Problem description: The complete listing should be transcribed precisely.

Given records:

[Start of section]

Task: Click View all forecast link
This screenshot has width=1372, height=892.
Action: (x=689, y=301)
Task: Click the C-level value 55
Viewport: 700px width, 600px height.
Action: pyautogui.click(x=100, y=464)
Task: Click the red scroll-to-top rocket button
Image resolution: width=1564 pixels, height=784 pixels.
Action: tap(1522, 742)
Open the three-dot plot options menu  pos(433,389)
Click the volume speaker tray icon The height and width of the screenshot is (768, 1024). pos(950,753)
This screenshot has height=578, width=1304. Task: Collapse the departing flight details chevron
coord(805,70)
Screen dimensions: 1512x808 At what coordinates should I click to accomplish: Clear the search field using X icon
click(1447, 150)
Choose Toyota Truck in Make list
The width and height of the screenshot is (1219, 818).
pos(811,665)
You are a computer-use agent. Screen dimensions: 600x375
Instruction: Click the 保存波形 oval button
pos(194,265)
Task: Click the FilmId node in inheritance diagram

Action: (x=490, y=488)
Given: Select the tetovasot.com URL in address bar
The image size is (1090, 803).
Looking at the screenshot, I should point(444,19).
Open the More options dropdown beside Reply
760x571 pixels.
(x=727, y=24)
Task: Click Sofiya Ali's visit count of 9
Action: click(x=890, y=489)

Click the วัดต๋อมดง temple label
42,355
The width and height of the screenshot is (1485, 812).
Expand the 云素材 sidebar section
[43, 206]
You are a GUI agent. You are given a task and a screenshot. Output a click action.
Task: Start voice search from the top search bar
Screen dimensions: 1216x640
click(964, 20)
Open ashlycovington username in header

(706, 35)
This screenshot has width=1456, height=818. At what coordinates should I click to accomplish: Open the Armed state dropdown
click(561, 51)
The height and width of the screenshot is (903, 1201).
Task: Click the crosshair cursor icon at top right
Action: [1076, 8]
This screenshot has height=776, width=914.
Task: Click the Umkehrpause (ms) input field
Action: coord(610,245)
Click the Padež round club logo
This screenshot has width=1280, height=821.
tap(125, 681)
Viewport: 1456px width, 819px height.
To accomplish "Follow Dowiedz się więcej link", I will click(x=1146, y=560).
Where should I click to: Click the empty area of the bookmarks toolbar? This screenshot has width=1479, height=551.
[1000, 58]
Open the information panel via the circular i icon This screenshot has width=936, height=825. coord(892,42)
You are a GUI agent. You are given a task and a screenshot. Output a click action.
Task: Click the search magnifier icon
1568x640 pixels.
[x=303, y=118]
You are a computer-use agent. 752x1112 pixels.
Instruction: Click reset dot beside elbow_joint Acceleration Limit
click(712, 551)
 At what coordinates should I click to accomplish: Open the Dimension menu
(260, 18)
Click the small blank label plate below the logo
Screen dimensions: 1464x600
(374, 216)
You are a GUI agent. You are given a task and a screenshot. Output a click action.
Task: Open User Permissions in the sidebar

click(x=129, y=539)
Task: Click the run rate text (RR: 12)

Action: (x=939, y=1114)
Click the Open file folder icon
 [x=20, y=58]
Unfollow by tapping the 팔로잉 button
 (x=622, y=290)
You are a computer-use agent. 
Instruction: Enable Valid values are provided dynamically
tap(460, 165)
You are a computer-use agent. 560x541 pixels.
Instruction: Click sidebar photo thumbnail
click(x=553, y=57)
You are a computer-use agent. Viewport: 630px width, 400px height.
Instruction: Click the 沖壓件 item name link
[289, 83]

[End of section]

Worked solution:
Task: Click View all forecast link
This screenshot has width=1372, height=892.
Action: (x=689, y=301)
Task: Click the C-level value 55
Viewport: 700px width, 600px height.
Action: pyautogui.click(x=100, y=464)
Task: Click the red scroll-to-top rocket button
Image resolution: width=1564 pixels, height=784 pixels.
Action: tap(1522, 742)
Open the three-dot plot options menu  pos(433,389)
Click the volume speaker tray icon The height and width of the screenshot is (768, 1024). pos(950,753)
This screenshot has height=578, width=1304. Task: Collapse the departing flight details chevron
coord(805,70)
Screen dimensions: 1512x808 At what coordinates should I click to accomplish: Clear the search field using X icon
click(1447, 150)
Choose Toyota Truck in Make list
The width and height of the screenshot is (1219, 818).
pos(811,665)
You are a computer-use agent. Screen dimensions: 600x375
Instruction: Click the 保存波形 oval button
pos(194,265)
Task: Click the FilmId node in inheritance diagram

Action: (x=490, y=488)
Given: Select the tetovasot.com URL in address bar
The image size is (1090, 803).
Looking at the screenshot, I should point(444,19).
Open the More options dropdown beside Reply
760x571 pixels.
(x=727, y=24)
Task: Click Sofiya Ali's visit count of 9
Action: click(x=890, y=489)

Click the วัดต๋อมดง temple label
42,355
The width and height of the screenshot is (1485, 812).
Expand the 云素材 sidebar section
[43, 206]
You are a GUI agent. You are given a task and a screenshot. Output a click action.
Task: Start voice search from the top search bar
Screen dimensions: 1216x640
click(964, 20)
Open ashlycovington username in header

(706, 35)
This screenshot has width=1456, height=818. At what coordinates should I click to accomplish: Open the Armed state dropdown
click(561, 51)
The height and width of the screenshot is (903, 1201).
Task: Click the crosshair cursor icon at top right
Action: [1076, 8]
This screenshot has height=776, width=914.
Task: Click the Umkehrpause (ms) input field
Action: coord(610,245)
Click the Padež round club logo
This screenshot has width=1280, height=821.
tap(125, 681)
Viewport: 1456px width, 819px height.
To accomplish "Follow Dowiedz się więcej link", I will click(x=1146, y=560).
Where should I click to: Click the empty area of the bookmarks toolbar? This screenshot has width=1479, height=551.
[1000, 58]
Open the information panel via the circular i icon This screenshot has width=936, height=825. coord(892,42)
You are a GUI agent. You are given a task and a screenshot. Output a click action.
Task: Click the search magnifier icon
1568x640 pixels.
[x=303, y=118]
You are a computer-use agent. 752x1112 pixels.
Instruction: Click reset dot beside elbow_joint Acceleration Limit
click(712, 551)
 At what coordinates should I click to accomplish: Open the Dimension menu
(260, 18)
Click the small blank label plate below the logo
Screen dimensions: 1464x600
(374, 216)
You are a GUI agent. You are given a task and a screenshot. Output a click action.
Task: Open User Permissions in the sidebar

click(x=129, y=539)
Task: Click the run rate text (RR: 12)

Action: (x=939, y=1114)
Click the Open file folder icon
 [x=20, y=58]
Unfollow by tapping the 팔로잉 button
 (x=622, y=290)
You are a computer-use agent. 
Instruction: Enable Valid values are provided dynamically
tap(460, 165)
You are a computer-use agent. 560x541 pixels.
Instruction: Click sidebar photo thumbnail
click(x=553, y=57)
You are a computer-use agent. Viewport: 630px width, 400px height.
Instruction: Click the 沖壓件 item name link
[289, 83]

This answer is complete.